Ici, rien de cela: le texte est en étroite symbiose avec les images, et ce qui fait toute la force de la proposition de Cyril Teste qui est aussi d’une  grande beauté plastique,  et l’on est vite entraîné dans cette incroyable aventure de ces deux enfants, tous les deux formidables de présence et de vérité sur scène: Matteo Eustachon, 11 ans et Zina-Lucia Méziat 10 ans. Cela a été d’autant plus émouvant pour nous que nous connaissons un peu Zina , fille et petite fille de comédiens, qui, à neuf ans, avait déjà élaboré un petit spectacle indien à l’occasion d’un anniversaire…
Cyril Teste a concrétisé en une heure quinze  le temps qui s’est écoulé entre le moment où les deux enfants ont décidé de partir et leur départ réel. Et cela donne un très beau travail, une sorte de conte sur la relation au monde que peuvent avoir des enfants qui vont très vite devenir des adolescents. Mais comment ne pas être ému par leur regard, mais aussi leur espièglerie,  et l’espèce de magnétisme qui semble les unir.

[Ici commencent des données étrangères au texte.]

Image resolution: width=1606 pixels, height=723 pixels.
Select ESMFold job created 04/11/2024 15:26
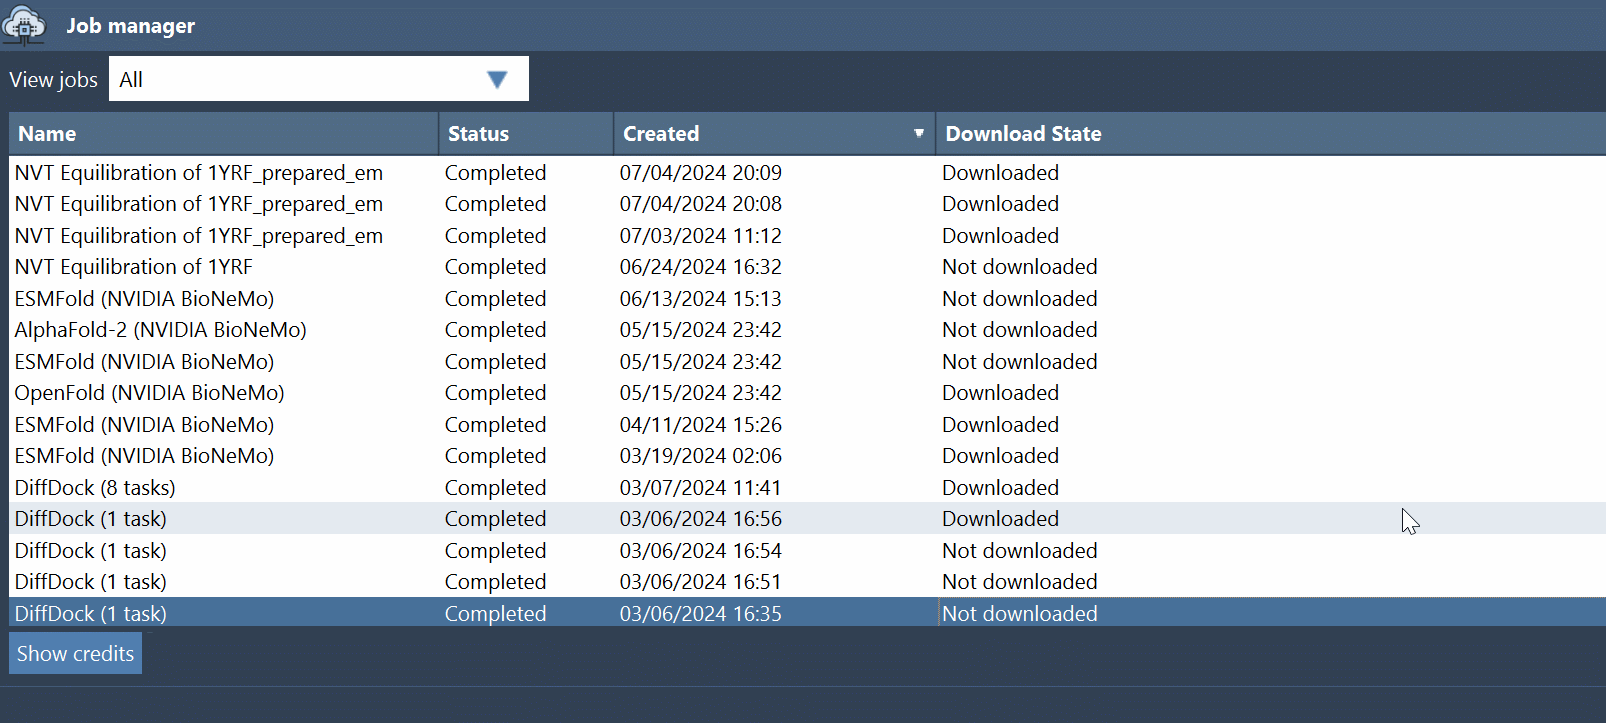click(144, 425)
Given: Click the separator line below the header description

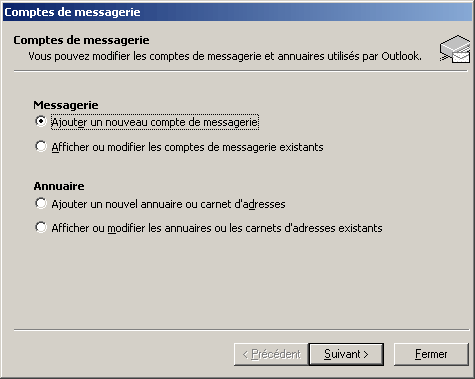Looking at the screenshot, I should tap(241, 71).
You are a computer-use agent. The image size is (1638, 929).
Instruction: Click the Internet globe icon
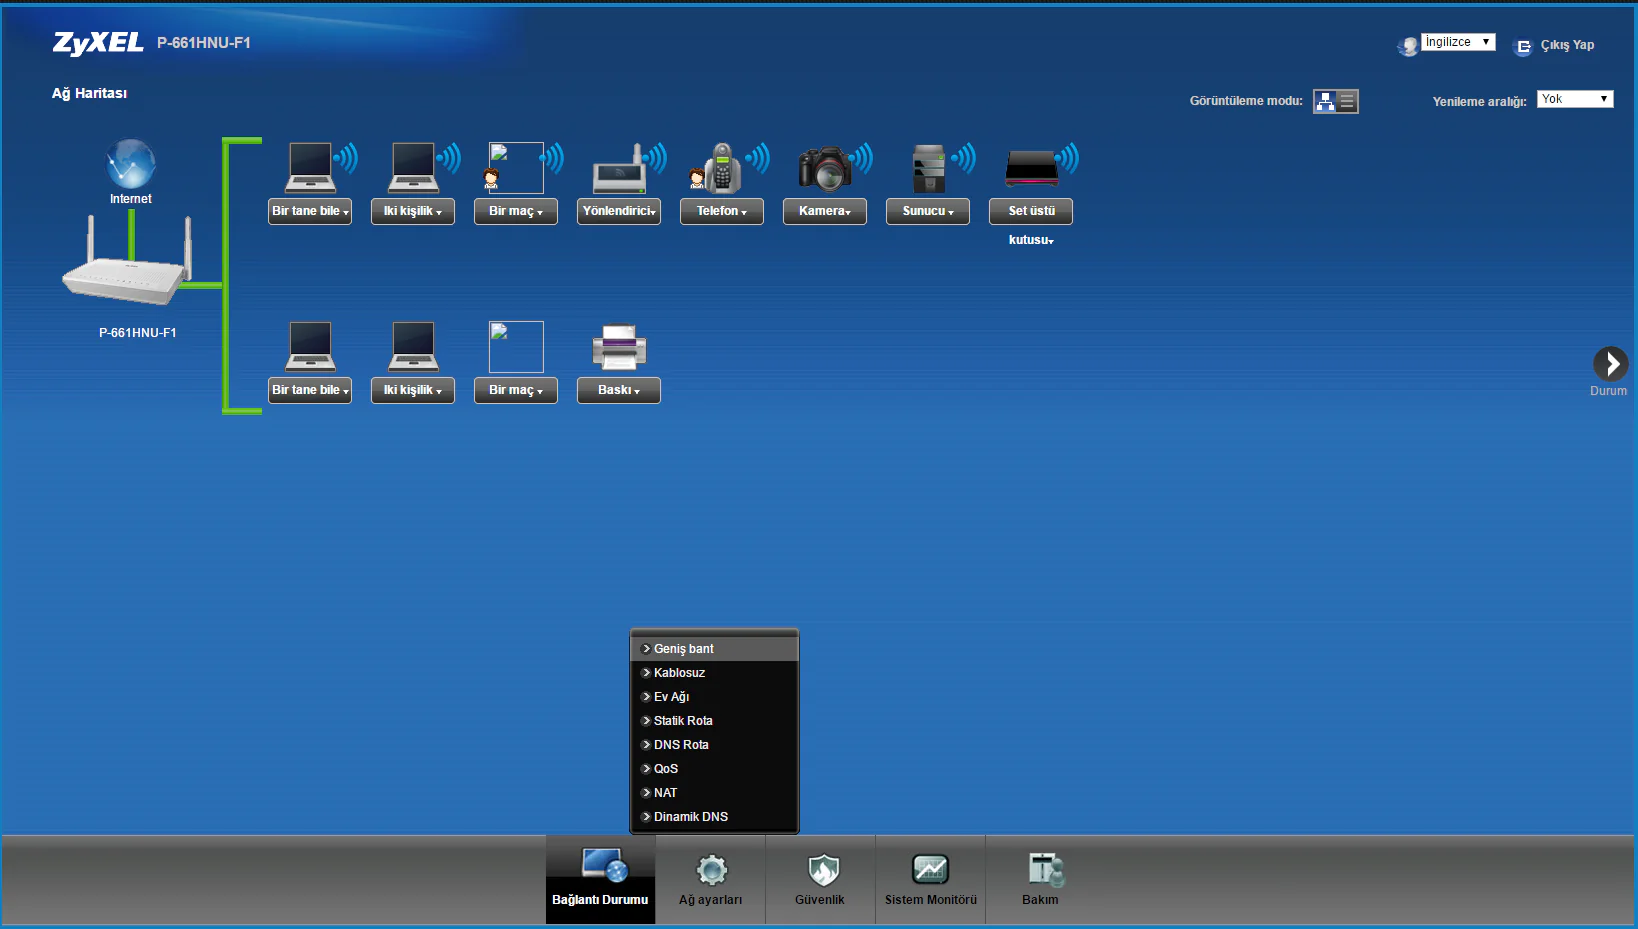point(131,164)
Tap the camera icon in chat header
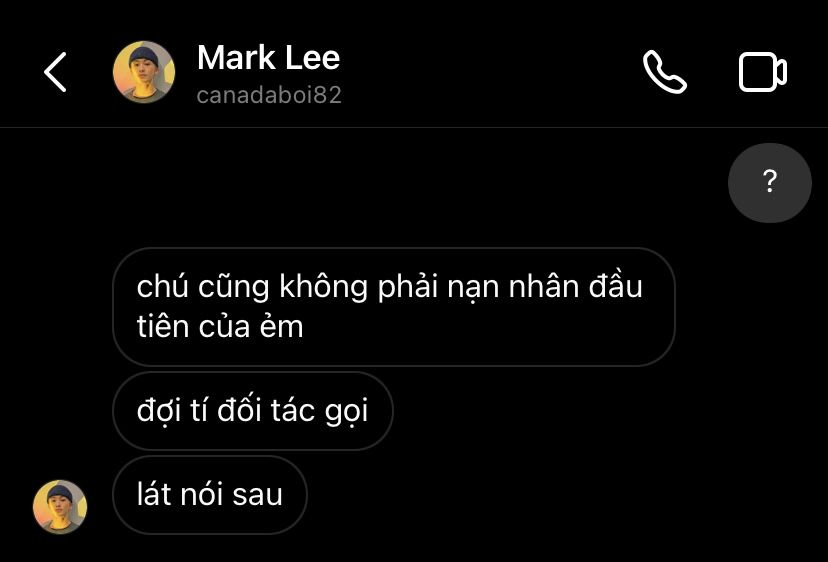 click(x=763, y=72)
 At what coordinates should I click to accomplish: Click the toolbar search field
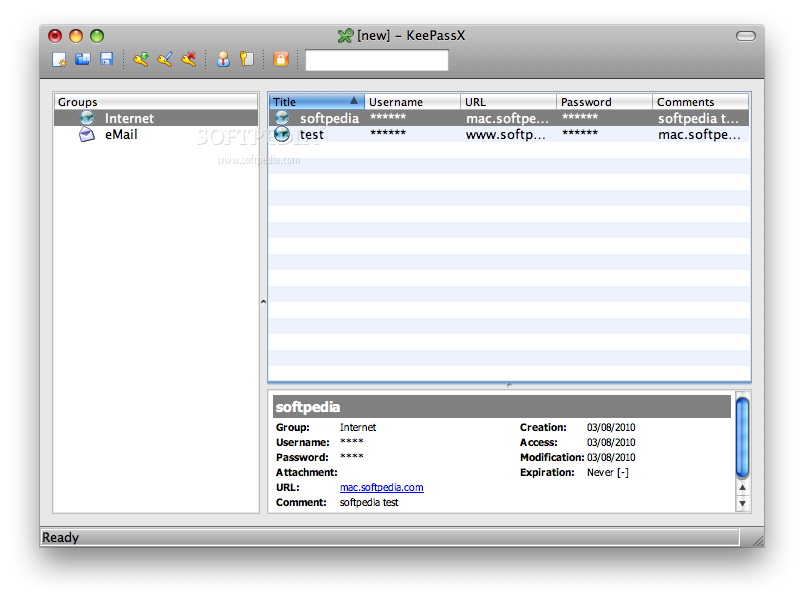pos(376,61)
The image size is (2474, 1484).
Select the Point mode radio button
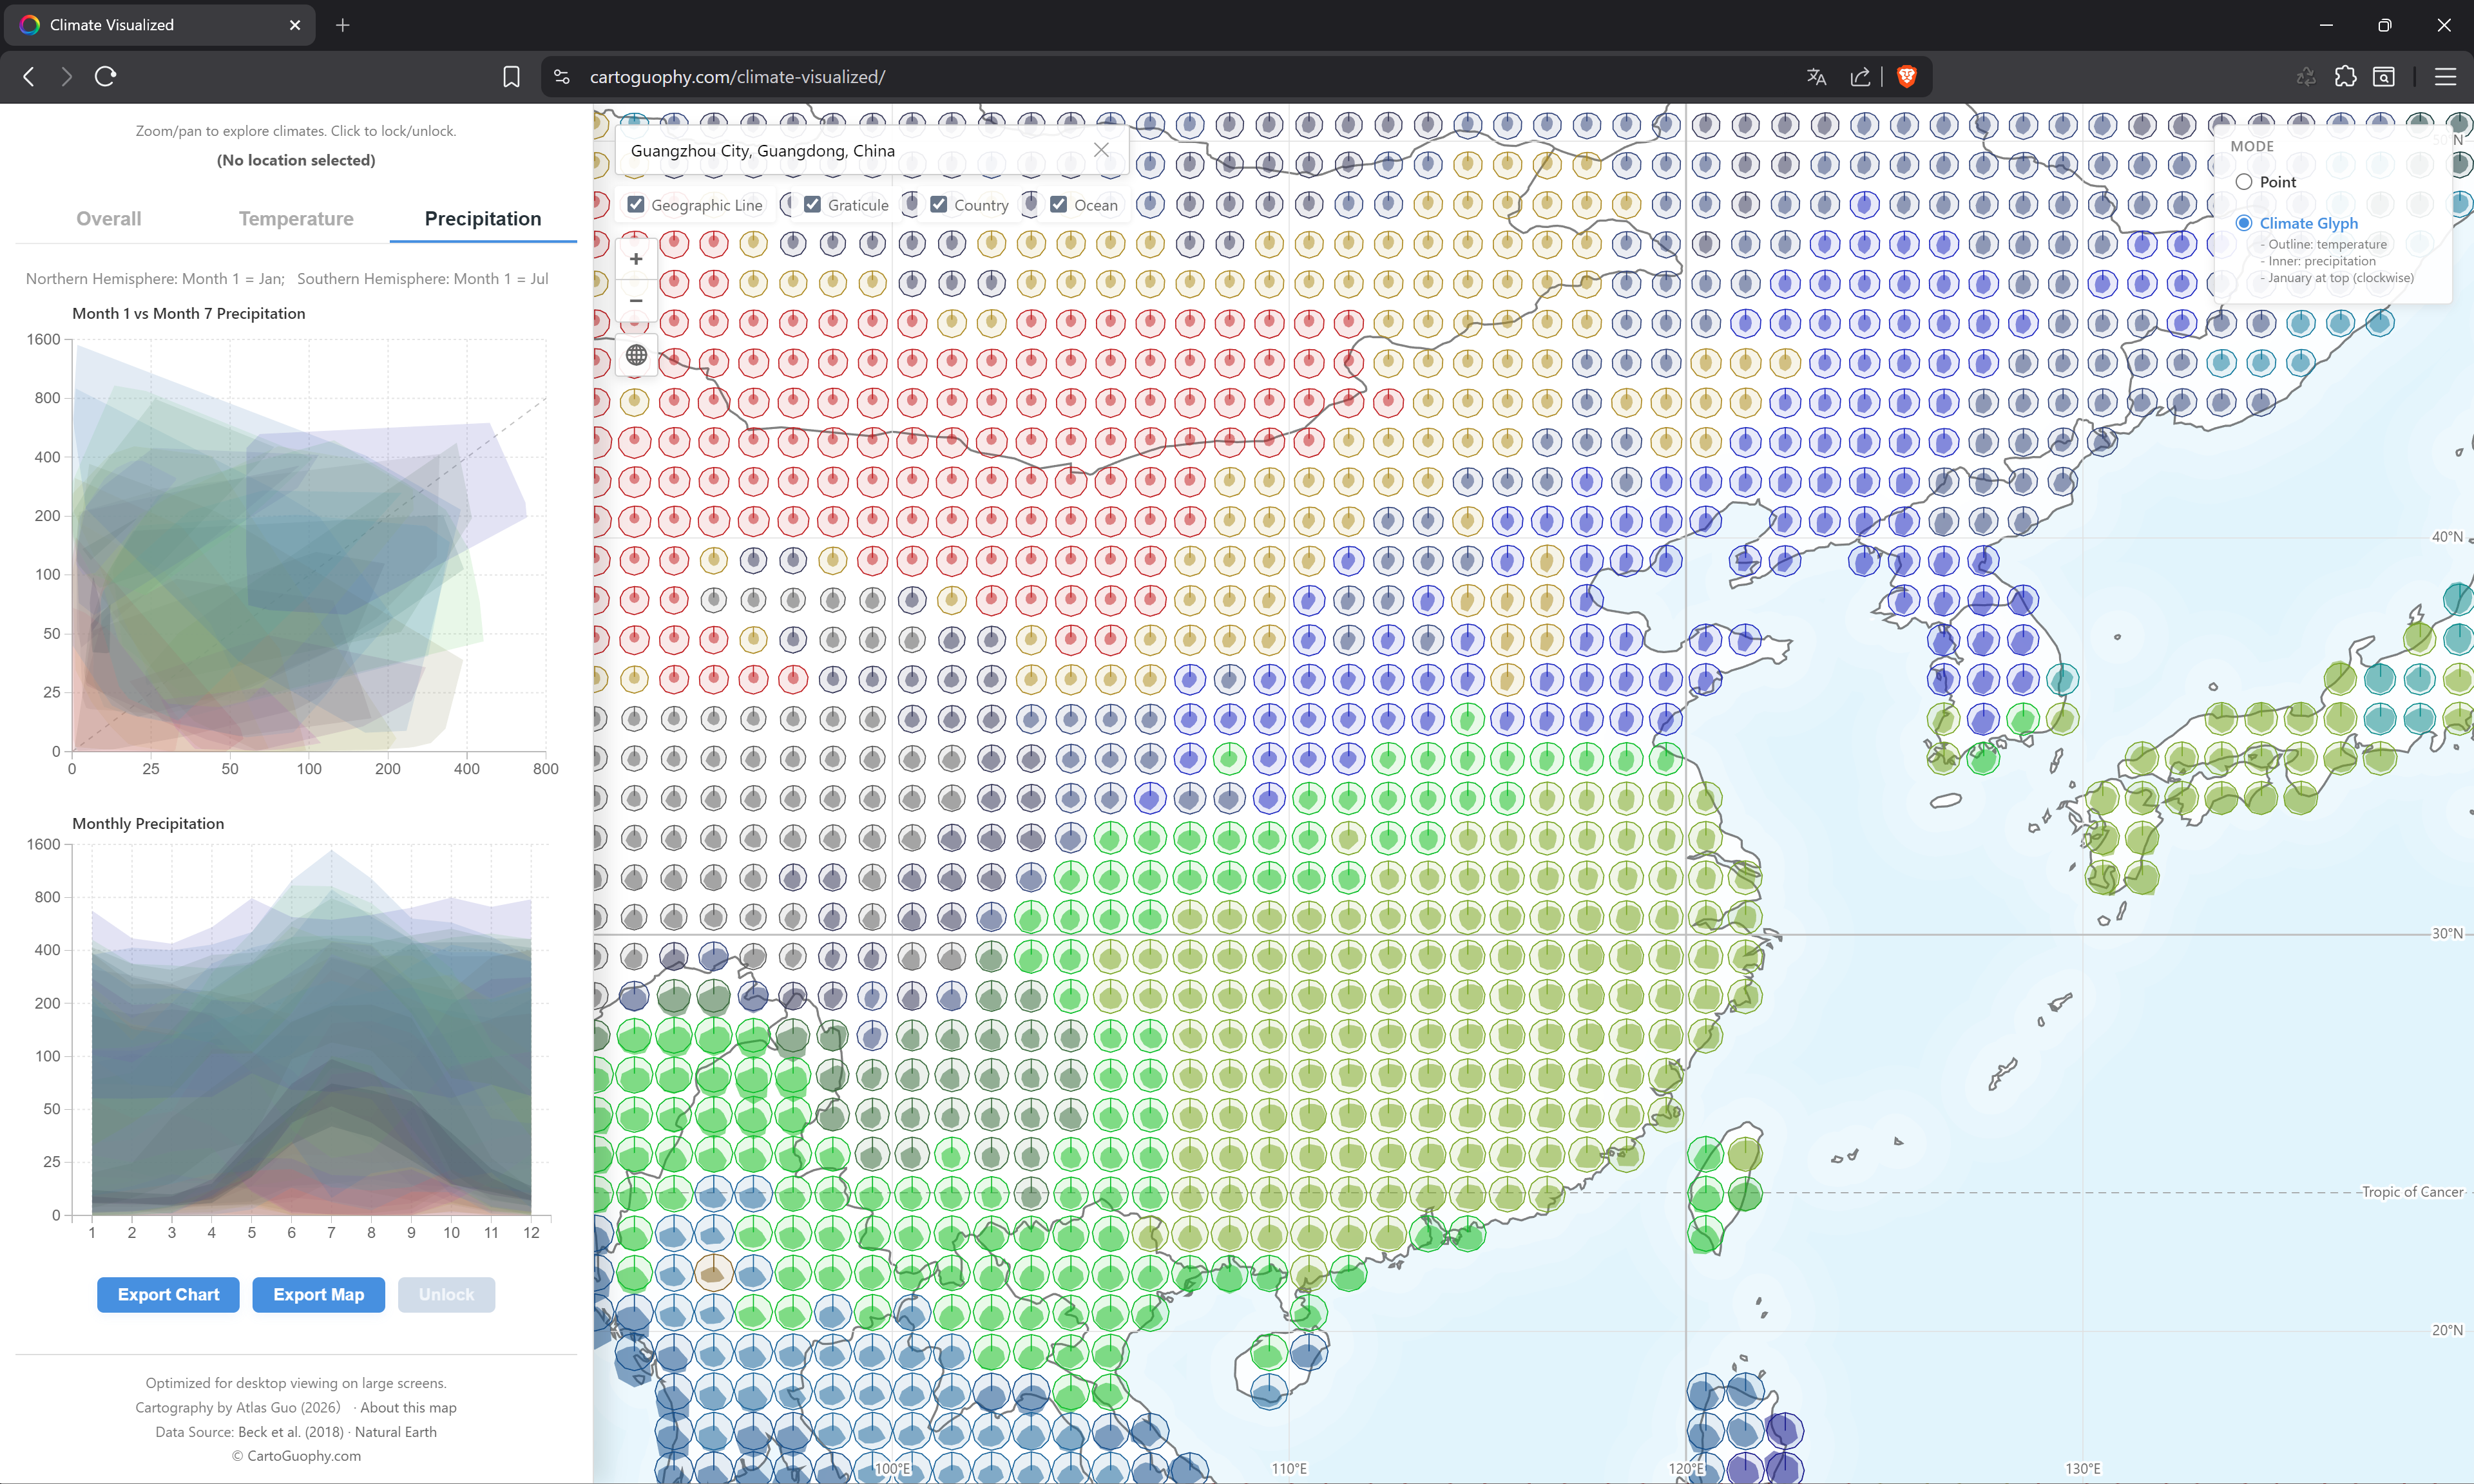click(x=2245, y=181)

Il y a là une fragilité et une beauté des sentiments et comme un arrêt sur image du temps que Cyril Teste a su capter avec beaucoup de sensibilité et de savoir-faire, ce qui n’est pas incompatible.
Le spectacle est fini en Avignon mais va tourner; s’il passe près de chez vous, ne le ratez pas: c’est une des rares bonnes surprises de ce festival, loin, très loin du bluff et de la prétention de cet avatar d’Hamlet proposé par Vincent Macaigne…

 

Philippe du Vignal

 

Salle Benoît XII. 

 

Ensuite le 7 octobre à Cavaillon; les 13 et 14 octobre à Vélizy-Villacoublay, le 20 octobre à Tarbes; les 16 et 17 novembre à la Cité Internationale à paris; le 29 novembre à Maubeuge; le 3 février à Saint Médard-en-Jales/Blanquefort et du 9 au 18 février au Centquatre à Paris.

La Vie de Galilée

Festival d’Avignon

 

La Vie de Galilée de Brecht, par la Compagnie du Grand Soir.

 

Un spectacle magique, burlesque et réfléchi. A vous éblouir les yeux.A l’aube du 17e siècle, ce savant mathématicien, les yeux plongés dans sa lunette, transforme le monde. La Lune se couvre de montagnes, la Terre se retrouve à tourner autour du Soleil, « le ciel est aboli »… C’est trop pour certains esprits, et l’Inquisition s’acharne. La voix de Galilée se lève et se heurte aux préjugés des autorités, et à ceux de l’invité de France Culture, qui nous annonce en voix off que la crise touche les dernières sociétés staliniennes et non le capitalisme. Cet écho d’il y a quatre siècles prend dès lors une résonnance contemporaine. Dans un tourbillon « poélitique » (poésie et politique), pour reprendre leurs termes, les cinq comédiens s’interrogent et débattent, mettent en scène la révolte sur l’entêtement.
Dynamiques, accordés, ils enchaînent ainsi une vingtaine de rôles. Régis Vlachos impose un Galilée à la John Lennon, tout en cheveux et qui regarde le monde avec des yeux d’enfant émerveillés derrière ses lunettes rondes. Un symbole fait chaque personnage, des tutus acquièrent un usage surprenant, des tuyaux font résonner les têtes, et les livres finissent par masquer les visages pour dresser l’Inquisition.
Les chants du peuple, écrits par Eisler pour la création de la pièce, prennent un nouveau souffle dans une adaptation moderne qui joue d’allusions. Entre apparitions du démon et pantomimes, l’espace théâtral assume ses distances avec humour. Et la scène éclate soudain d’étoiles…


 

Élise Blanc

 

 

Espace Roseau, Salle Nicolas Gogol jusqu’au 31 Juillet.